To describe the similarity of the samples, we generated a dendrogram using jclass and thetayc coefficients. Samples 3, 5, and 6 had highly similar microbiota and samples 3 and 5 were grouped together. There was a clear difference between the clustering of the female and male samples. In addition, we found that the females had more Bacteroidetes than the males. We therefore have reason to believe that the animal’s sex can influence the fecal microbiota. Our findings are consistent with a previous study which reported lower abundance of Bacteroidetes in females than males in humans and other mammals (Dominianni et al. 2015). However, the physiological mechanism of the sexual influence is unknown.

More than 5000 bacterial species have been found in the human intestine (Dethlefsen et al. 2008). Most of the fecal microbiota is present at birth and, once established, host-specific microbial communities remain stable throughout life (Bian et al. 2013), so we can characterize the relationship between core stable microbiota and the body and diseases. This phenomenon is also relevant to the protection of wildlife. However, few previous studies have investigated the fecal microbial composition of dholes. We found that the core microbial population shared between the four individual dholes in our study comprises only 126 OTUs (Fig. 7).

Fig. 7
figure 7

Venn diagram at distance 0.03. There were 1004 species in sample 3; 1280 species in sample 36; 929 species in sample 5; and 1077 species in sample 6. Samples 3 and 36 shared 157 species; samples 3 and 5 shared 236 species; samples 3 and 6 shared 234 species; samples 5 and 36 shared 144 species; samples 6 and 36 shared 150 species; samples 5 and 6 shared 221 species; samples 3, 36 and 5 shared 135 species; samples 3, 36 and 6 shared 139 species; samples 3, 5 and 6 shared 193 species; and samples 5, 6 and 36 shared 129 species. The total richness of all the samples was 3618

In addition, we found that the core Firmicutes and Bacteroidetes bacteria in the four dholes were the same as the core fecal-associated phylotypes of omnivores such as humans and mice but not strictly carnivorous animals such as cheetahs (Becker et al. 2014; Wen et al. 2008). A possible reason for a higher diversity of omnivore-like core bacteria in the dholes is diversification of the diet. To adapt to the destruction of their environment, the dholes must be able to eat different food in order to get more energy, including some toxic phytochemicals.

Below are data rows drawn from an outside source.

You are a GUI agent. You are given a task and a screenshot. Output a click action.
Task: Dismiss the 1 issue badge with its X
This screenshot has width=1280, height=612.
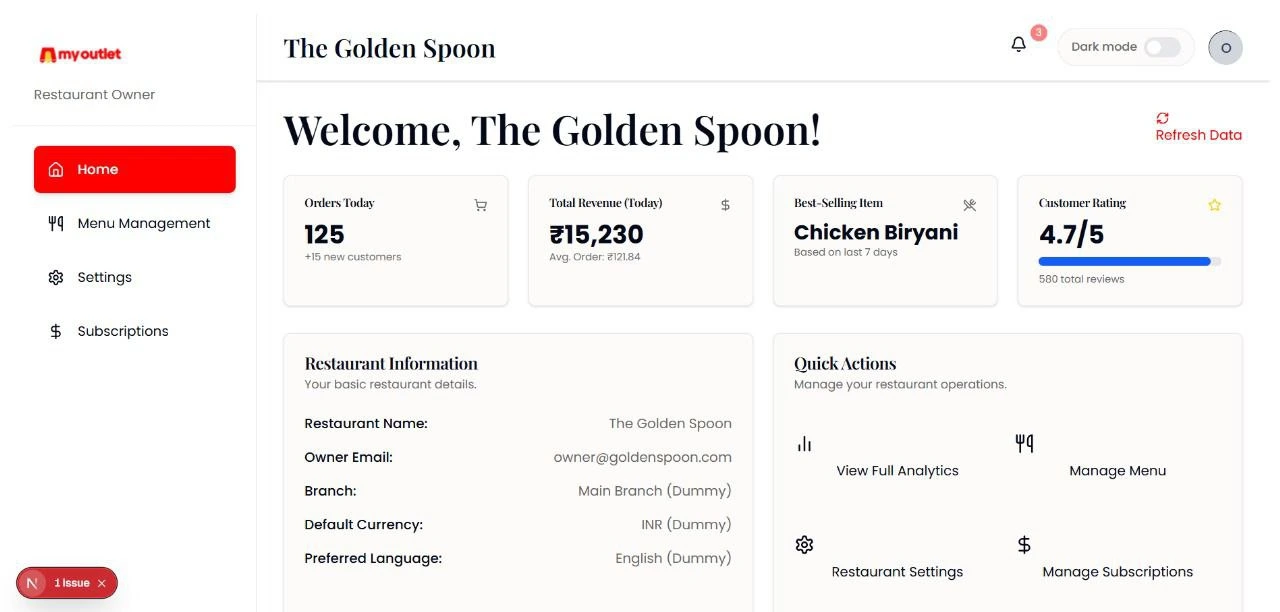(x=102, y=583)
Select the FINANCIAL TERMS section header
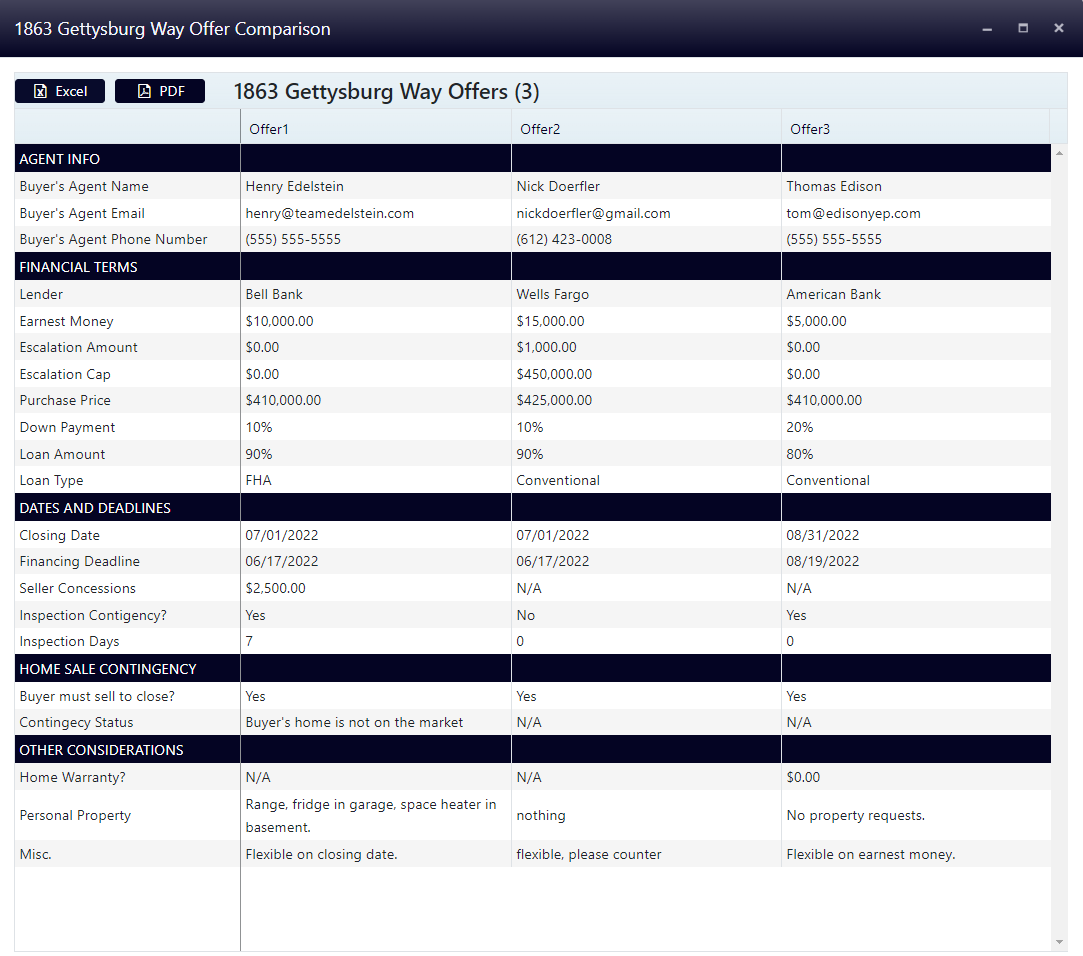This screenshot has width=1083, height=956. 79,267
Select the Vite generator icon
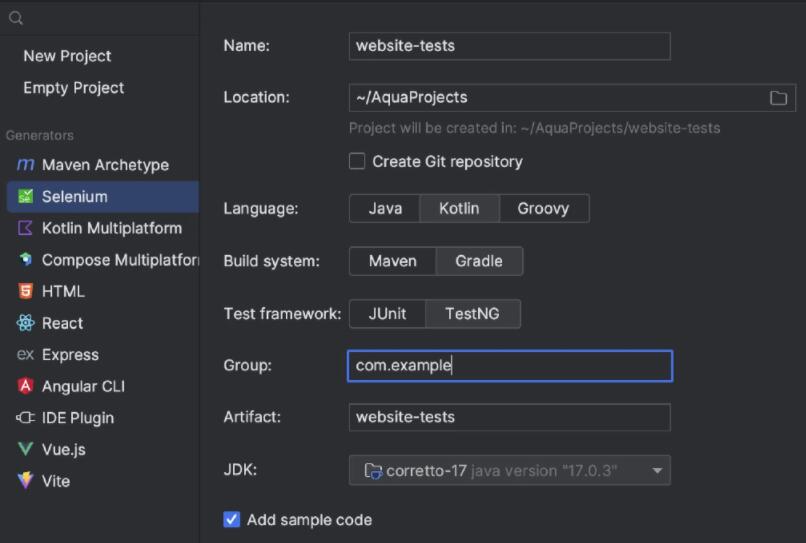Viewport: 806px width, 543px height. [26, 481]
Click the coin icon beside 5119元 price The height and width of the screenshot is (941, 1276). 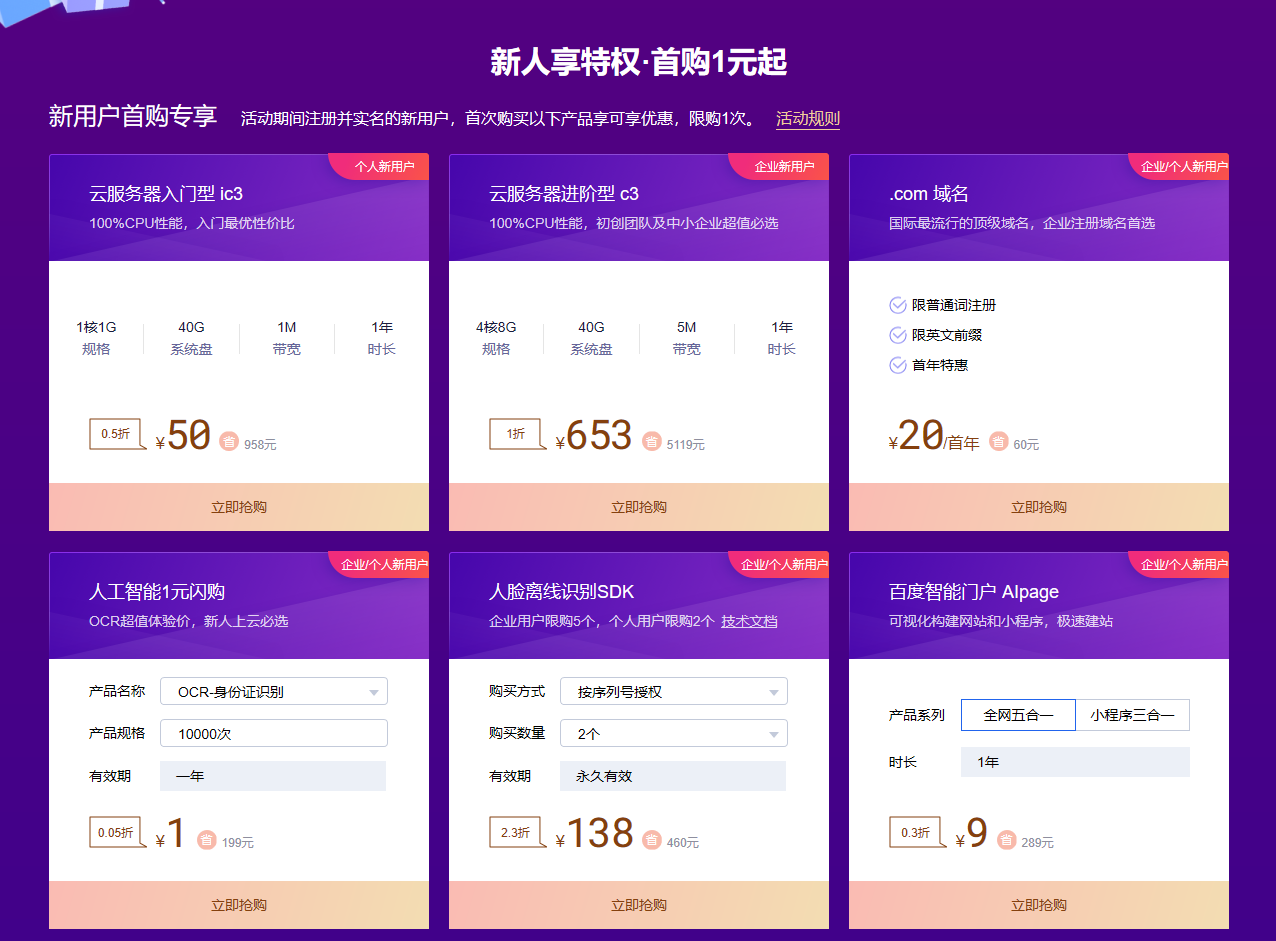coord(652,441)
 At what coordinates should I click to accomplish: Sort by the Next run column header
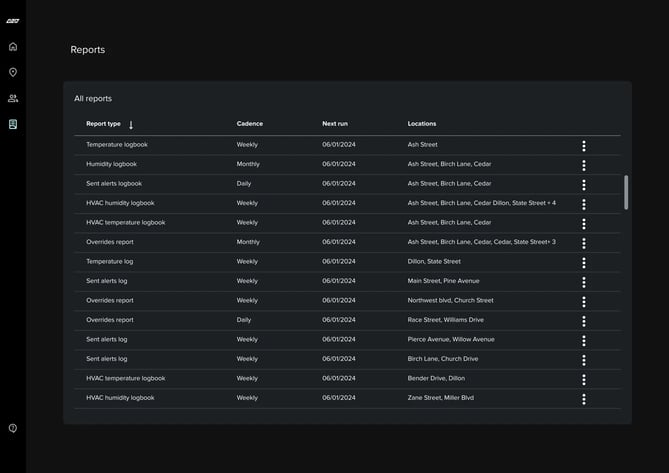pos(336,124)
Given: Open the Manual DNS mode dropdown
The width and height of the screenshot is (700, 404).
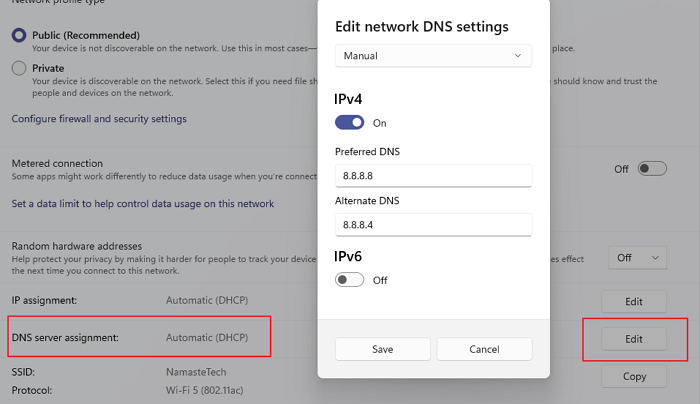Looking at the screenshot, I should coord(433,56).
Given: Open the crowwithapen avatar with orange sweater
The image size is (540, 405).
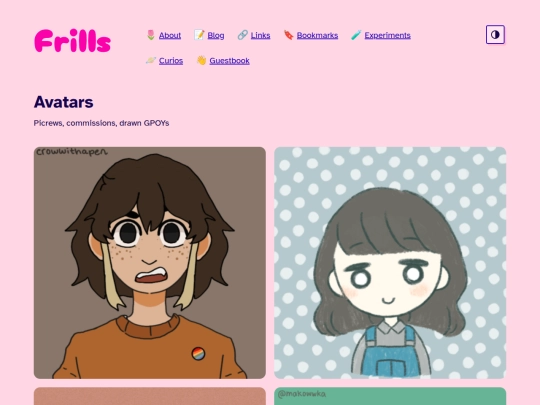Looking at the screenshot, I should 150,263.
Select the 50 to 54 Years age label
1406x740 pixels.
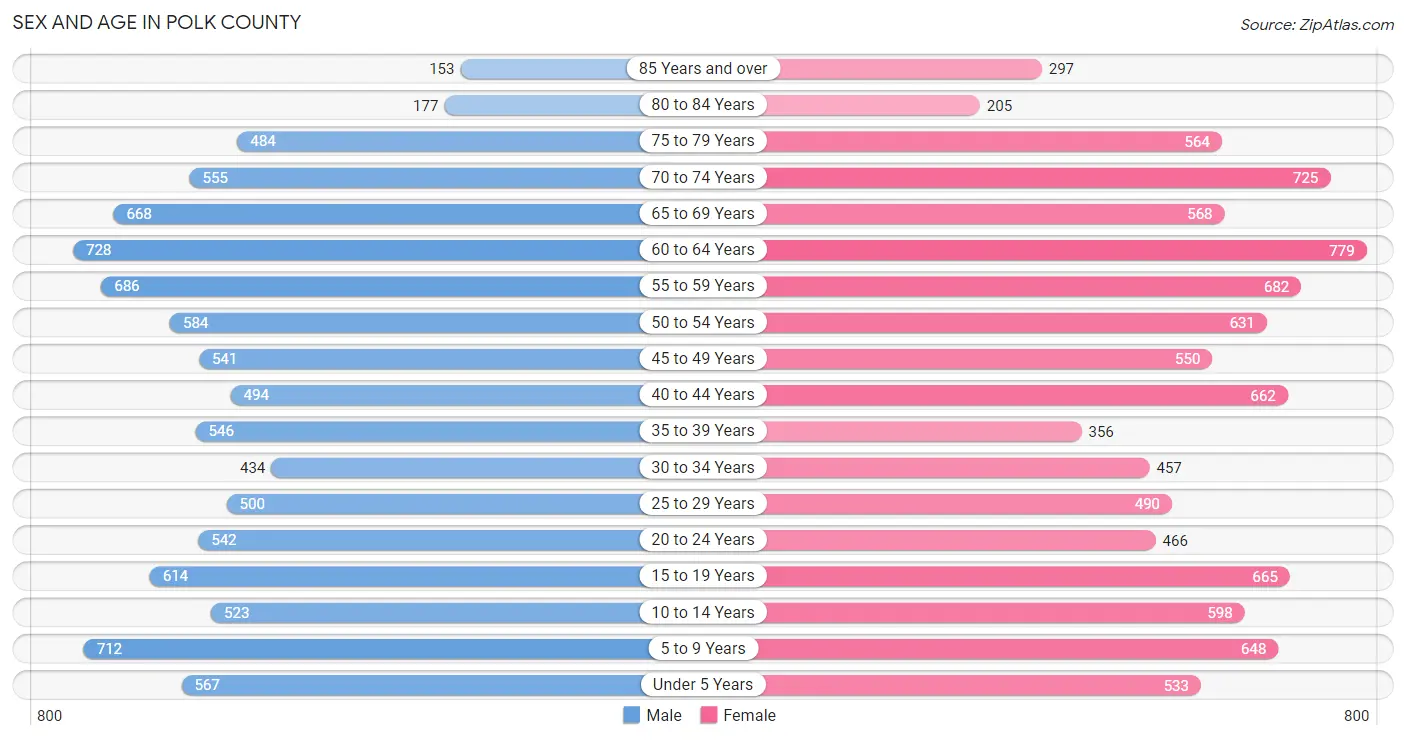(x=703, y=322)
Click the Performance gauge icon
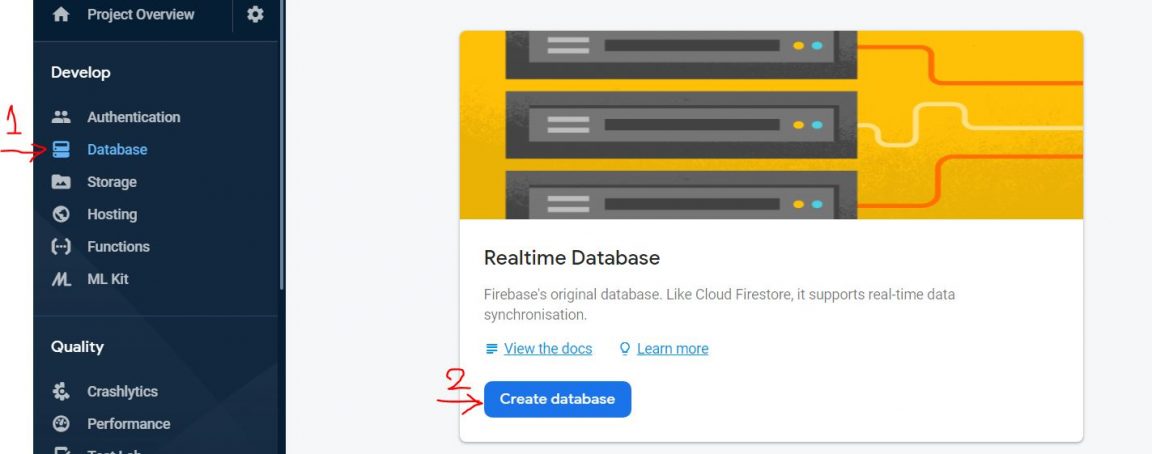Viewport: 1152px width, 454px height. tap(61, 424)
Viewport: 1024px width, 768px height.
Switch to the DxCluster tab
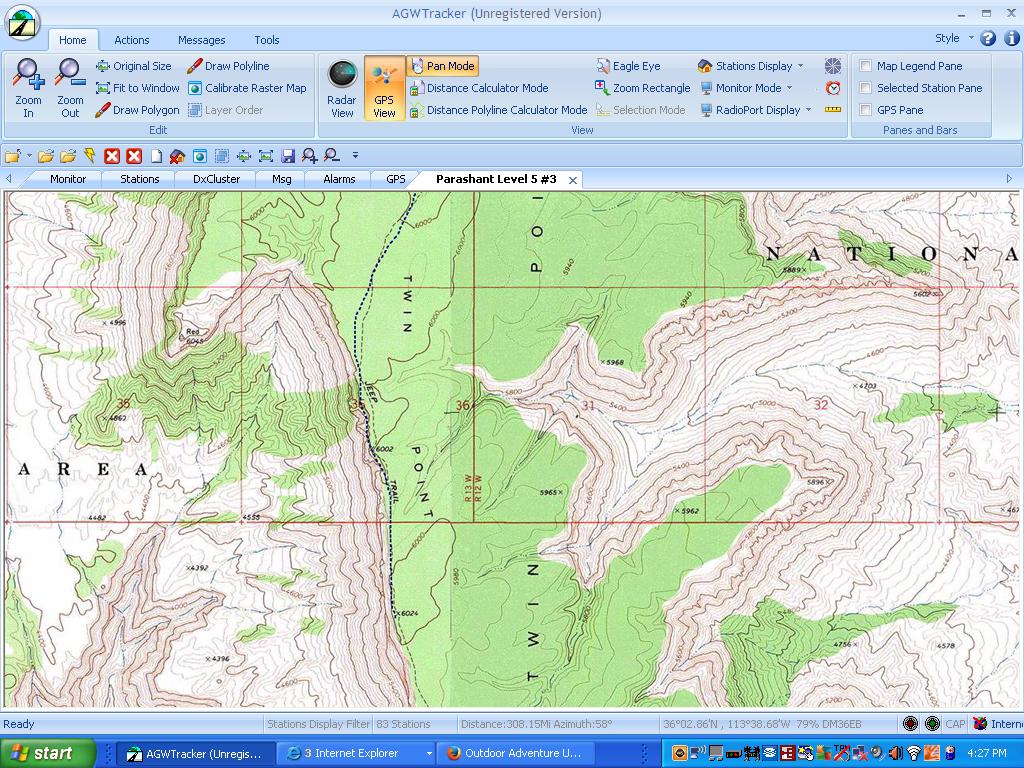[216, 179]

In conclusion, we first described four captive dhole’s predominant fecal bacterial populations using a 16S rRNA clone library and high-throughput Illumina sequencing technology. Microbial taxon composition and relative abundance has been shown to vary dramatically among host individuals (Bolnick et al. 2014), and our study also found differences between the individual dholes. Although many factors affecting the subsequent bacterial community using high-throughput sequencing, our results reveal the complex bacterial community in the feces of four dholes living in captivity. The dholes’ microbiota, predominantly composed of Firmicutes and Bacteroidetes, resembles the fecal microbiota of omnivorous animals and is unlike that of carnivores. To increase our understanding of the microbial ecosystem diversity in endangered animals, we also provide a first taxonomic baseline for further research into the dhole intestinal ecosystem. Ultimately, understanding the associations between the structure of intestinal bacterial communities and body ecosystem parameters is important for determining animals’ physical condition, and such understanding will also contribute to the optimization of breeding regimes and improvements in the health of endangered species in captivity.